HANNAH—
HANNAH; bana artık ne olduğunu anlatıcak mısın?
LİSA; huh? N-neyi? A-a-anlatacak mıyım?
HANNAH; ne ara çok alkol aldın?
LİSA; b-ben sarhoş felan o-olmadım. Ben i-iyiyim
Biranda düzleşti. Buna karşılık şaşırarak gözlerim büyüdü.
LİSA; HANNAH!
HANNAH; huh?
LİSA; jjjj-ungcook peni d-deli ediyor..
HANNAH; jungcook mu? O jungkook olmasın..
LİSA;/güldü/ a-aptalça
HANNAH; sen iyi değilsin gidip zıbar!
LİSA; p-pen mi? Gayet iyiyim.
HANNAH; öyle mi? Bu kaç?
LİSA; 5
HANNAH; tamam bildin . İşe yaramaması gerekiyordu.
LİSA; iyi olduğumu s-söylemiştim.
HANNAH; evet söylemiştin lisa evet ,söyledin hemde çok kez..

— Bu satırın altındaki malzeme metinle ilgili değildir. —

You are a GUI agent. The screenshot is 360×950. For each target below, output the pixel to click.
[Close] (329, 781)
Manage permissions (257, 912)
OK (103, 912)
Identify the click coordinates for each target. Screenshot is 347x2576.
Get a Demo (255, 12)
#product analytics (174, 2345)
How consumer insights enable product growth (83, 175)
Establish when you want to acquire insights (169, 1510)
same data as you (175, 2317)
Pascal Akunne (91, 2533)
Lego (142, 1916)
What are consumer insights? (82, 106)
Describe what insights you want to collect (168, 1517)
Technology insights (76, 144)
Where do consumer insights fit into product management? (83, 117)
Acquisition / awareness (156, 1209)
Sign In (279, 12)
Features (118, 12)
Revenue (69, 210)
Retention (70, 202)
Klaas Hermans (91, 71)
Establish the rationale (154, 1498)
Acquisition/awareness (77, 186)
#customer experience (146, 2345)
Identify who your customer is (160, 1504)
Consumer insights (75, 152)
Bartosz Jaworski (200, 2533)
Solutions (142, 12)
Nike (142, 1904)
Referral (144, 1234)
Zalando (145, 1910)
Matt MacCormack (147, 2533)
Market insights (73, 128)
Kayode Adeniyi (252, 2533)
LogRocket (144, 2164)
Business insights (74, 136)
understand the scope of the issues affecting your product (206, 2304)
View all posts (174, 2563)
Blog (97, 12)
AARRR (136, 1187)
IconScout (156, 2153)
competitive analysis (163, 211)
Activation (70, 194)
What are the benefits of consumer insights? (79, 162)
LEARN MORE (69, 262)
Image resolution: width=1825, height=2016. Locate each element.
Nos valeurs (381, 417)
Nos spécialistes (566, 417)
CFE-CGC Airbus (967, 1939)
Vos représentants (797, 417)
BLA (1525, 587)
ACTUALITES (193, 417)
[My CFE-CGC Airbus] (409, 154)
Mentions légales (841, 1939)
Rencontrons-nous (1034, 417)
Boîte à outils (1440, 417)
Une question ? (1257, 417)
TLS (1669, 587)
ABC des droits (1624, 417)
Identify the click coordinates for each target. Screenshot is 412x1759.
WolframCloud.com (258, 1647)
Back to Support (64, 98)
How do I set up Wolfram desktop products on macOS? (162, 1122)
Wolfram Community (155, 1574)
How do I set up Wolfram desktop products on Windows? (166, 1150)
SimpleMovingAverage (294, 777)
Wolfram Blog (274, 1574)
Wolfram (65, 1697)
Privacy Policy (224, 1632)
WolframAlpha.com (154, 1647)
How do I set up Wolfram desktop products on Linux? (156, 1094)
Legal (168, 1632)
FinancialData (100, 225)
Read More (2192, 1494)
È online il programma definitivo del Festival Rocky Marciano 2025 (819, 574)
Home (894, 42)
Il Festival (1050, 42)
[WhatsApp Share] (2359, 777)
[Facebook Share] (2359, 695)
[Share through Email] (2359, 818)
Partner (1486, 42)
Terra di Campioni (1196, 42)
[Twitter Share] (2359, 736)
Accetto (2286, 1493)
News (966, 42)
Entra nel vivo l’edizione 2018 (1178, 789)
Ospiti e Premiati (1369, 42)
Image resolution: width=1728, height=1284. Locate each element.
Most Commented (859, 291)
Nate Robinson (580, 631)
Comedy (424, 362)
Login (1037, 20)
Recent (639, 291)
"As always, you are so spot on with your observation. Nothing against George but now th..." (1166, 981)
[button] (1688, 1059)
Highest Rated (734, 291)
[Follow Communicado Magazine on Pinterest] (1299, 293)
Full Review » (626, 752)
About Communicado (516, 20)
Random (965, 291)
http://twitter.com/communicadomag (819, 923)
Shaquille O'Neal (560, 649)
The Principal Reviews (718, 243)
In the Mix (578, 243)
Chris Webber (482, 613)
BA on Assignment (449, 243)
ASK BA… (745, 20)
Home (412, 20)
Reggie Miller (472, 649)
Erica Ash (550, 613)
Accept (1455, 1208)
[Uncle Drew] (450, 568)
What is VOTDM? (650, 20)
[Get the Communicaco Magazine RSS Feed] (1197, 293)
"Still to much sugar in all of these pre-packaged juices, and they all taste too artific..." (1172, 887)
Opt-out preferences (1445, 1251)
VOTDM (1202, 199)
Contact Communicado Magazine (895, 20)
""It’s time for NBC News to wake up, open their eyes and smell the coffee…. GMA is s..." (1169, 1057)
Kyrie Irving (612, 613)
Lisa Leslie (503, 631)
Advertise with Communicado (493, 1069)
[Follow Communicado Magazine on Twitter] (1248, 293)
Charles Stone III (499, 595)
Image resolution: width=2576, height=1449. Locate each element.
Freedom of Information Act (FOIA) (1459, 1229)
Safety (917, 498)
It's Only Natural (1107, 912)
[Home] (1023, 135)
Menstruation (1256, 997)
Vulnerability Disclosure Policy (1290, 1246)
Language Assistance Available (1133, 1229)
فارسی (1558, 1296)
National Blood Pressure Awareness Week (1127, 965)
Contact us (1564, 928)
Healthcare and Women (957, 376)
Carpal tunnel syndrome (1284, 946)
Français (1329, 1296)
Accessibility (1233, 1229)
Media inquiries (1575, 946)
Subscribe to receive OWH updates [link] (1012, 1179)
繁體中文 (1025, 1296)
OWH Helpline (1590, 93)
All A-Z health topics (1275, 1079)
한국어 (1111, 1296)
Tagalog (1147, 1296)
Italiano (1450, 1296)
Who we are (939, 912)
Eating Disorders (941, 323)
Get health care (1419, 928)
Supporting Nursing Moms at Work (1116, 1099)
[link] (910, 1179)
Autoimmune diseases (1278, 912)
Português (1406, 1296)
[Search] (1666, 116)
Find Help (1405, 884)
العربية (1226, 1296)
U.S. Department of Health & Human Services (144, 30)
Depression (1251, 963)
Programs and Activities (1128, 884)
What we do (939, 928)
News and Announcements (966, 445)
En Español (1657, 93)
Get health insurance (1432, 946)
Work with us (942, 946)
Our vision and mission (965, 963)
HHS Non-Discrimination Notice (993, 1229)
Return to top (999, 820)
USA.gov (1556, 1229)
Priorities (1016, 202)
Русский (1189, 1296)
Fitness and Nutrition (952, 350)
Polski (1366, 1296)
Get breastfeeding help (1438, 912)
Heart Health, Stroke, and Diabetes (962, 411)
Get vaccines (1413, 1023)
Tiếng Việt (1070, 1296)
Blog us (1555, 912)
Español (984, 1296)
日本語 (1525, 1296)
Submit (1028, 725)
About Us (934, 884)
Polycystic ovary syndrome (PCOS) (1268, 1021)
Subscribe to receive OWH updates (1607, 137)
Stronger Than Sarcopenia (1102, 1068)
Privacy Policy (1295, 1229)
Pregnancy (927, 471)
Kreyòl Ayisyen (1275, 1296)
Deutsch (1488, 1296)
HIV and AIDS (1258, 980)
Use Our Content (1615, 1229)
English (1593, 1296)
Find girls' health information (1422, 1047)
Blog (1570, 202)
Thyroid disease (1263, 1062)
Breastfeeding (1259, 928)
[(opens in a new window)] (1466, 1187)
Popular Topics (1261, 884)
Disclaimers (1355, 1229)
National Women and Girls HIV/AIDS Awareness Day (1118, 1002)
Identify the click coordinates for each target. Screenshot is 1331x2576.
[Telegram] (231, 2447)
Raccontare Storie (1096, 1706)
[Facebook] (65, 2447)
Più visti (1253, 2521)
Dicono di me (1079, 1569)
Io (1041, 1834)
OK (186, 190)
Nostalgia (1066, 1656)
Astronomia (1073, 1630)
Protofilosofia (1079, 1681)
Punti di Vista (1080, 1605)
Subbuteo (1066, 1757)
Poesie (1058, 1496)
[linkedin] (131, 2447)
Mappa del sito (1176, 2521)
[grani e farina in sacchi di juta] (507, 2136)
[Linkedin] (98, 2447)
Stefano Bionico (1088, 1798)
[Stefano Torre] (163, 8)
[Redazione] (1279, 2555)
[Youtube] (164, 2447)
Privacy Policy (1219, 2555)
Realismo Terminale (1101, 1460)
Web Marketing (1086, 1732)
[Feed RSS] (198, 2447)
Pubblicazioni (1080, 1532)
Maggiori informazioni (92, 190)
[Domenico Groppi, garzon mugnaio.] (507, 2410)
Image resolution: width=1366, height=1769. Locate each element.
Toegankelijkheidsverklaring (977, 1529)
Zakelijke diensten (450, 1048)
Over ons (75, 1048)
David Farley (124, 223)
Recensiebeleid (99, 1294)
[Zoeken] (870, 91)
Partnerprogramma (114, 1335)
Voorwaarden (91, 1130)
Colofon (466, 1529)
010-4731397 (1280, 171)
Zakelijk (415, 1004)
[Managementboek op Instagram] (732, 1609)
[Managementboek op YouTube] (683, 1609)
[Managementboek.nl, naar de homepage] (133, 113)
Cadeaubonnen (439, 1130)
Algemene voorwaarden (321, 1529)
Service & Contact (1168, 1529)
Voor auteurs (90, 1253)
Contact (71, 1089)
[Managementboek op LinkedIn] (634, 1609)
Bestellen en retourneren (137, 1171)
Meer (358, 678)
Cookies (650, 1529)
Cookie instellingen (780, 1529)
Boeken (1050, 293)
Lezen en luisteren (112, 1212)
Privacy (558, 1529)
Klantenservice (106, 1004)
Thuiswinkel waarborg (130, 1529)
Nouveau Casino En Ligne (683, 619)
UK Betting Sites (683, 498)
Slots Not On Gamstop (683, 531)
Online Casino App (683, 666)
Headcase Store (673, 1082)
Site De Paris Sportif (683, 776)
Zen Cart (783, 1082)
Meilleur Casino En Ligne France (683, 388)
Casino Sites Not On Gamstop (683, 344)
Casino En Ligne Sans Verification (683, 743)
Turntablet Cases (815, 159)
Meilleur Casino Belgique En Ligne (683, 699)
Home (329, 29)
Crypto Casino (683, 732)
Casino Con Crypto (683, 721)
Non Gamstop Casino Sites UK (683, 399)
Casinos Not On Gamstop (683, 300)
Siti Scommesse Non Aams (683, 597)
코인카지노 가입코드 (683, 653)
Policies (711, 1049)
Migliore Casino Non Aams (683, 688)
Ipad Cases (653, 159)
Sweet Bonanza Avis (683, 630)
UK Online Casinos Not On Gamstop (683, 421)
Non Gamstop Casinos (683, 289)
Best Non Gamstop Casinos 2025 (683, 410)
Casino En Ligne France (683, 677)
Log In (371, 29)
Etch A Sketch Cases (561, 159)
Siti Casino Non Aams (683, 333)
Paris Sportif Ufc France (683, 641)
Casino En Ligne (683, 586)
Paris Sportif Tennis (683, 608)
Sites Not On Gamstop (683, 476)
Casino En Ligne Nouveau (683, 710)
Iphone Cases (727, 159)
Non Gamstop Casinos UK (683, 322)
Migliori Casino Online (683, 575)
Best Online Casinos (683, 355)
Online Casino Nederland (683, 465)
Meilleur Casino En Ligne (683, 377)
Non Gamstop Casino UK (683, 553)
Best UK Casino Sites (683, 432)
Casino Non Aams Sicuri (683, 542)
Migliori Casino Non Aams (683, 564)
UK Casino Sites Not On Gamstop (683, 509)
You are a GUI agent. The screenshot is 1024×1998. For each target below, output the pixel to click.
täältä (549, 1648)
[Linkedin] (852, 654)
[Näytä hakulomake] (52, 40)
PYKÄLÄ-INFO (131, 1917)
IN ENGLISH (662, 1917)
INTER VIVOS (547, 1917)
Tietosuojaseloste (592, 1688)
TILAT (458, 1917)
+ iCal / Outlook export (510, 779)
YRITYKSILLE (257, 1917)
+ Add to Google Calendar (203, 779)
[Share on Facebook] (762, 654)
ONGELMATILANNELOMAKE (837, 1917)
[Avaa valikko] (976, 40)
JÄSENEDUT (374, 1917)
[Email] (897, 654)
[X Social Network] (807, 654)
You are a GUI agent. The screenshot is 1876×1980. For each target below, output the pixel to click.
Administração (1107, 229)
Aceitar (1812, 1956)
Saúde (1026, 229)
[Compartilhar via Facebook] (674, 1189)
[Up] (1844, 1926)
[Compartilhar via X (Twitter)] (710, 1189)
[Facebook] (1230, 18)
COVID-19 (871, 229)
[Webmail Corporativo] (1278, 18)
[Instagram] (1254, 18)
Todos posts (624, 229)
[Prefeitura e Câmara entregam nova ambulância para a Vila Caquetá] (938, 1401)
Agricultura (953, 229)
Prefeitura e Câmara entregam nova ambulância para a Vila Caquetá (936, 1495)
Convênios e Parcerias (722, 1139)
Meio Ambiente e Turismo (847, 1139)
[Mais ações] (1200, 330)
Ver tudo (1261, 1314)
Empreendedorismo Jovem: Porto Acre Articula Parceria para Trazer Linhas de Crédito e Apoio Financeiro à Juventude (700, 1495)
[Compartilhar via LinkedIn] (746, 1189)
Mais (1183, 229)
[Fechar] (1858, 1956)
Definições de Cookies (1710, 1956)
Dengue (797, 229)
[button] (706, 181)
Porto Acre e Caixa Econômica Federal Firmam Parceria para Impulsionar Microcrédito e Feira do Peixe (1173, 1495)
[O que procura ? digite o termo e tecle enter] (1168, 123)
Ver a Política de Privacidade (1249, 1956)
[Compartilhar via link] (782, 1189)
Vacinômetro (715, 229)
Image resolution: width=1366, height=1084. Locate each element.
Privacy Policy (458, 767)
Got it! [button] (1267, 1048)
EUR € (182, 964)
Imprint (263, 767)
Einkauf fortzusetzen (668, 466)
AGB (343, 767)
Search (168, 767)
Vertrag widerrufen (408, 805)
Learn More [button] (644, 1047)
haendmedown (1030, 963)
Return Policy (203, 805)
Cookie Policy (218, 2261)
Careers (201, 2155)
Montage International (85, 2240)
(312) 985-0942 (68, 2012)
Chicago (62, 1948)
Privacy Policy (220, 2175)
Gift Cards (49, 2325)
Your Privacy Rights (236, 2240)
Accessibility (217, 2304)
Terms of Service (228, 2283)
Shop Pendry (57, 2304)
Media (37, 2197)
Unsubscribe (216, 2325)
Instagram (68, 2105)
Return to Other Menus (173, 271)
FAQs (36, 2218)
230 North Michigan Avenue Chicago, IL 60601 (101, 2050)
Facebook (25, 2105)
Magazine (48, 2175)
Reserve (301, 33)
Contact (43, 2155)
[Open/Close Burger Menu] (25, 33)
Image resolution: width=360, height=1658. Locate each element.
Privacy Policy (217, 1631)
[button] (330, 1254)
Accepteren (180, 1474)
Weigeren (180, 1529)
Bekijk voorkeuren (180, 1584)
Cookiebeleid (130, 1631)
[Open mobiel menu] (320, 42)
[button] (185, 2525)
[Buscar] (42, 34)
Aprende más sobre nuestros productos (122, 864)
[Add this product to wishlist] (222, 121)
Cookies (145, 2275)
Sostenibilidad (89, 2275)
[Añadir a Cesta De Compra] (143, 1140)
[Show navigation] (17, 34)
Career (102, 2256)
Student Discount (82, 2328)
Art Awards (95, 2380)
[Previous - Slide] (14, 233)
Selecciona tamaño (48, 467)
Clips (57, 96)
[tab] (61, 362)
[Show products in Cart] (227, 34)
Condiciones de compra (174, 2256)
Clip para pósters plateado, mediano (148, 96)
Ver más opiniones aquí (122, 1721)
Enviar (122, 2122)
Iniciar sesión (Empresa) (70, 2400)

Hadi ne olduğunu anlat artık!
Duraksadı.. Lisa bana bakıyordu. Kafasını sudan çıkmış sirkelenen köpekler gibi sallayıp telefonuna baktı.
LİSA; b-ben tam bir aptalım..
Diyip biranda ayağa kalktı. Sonra biranda hızlıca kapıya doğru koşmaya başlamasıyla bende onunla koşmaya başladım. Tamam ben be yaşıyorum böyle?
Arabaya binmesiyle daha hızlı koşmaya başladım.
Ben gelene kadar çoktan gitmişti. Hızlıca eve girip telefonundan onu arıyordum.
....
Telefonunu burada bırakmış aptal!
Aish! Şimdi ne olucak?
Düşün nereye gidiyor olabilir?
Jungcook? Hayır hayır! Jungkook?
Hastaneye!
Hızlıca eşyalarımı toparlamaya başladım.
LİSA—
Jungcook! Aptal! Ne yaptığını sanıyor bu velet!
Ve arabayı durdum. San-ki depsem oluyor? /dengesi bozuk/
Yok hayır c-canım ne d-epsemi? Gece olduğundadır.
Hızlıca resepsiyonu es geçip hızlıca odaya doğru ilerledim.
Yerler çok soğuk gibi? /ayakları çıplak/
Ve odaya hızlıca girdim. Girmem ile biranda duraksadım.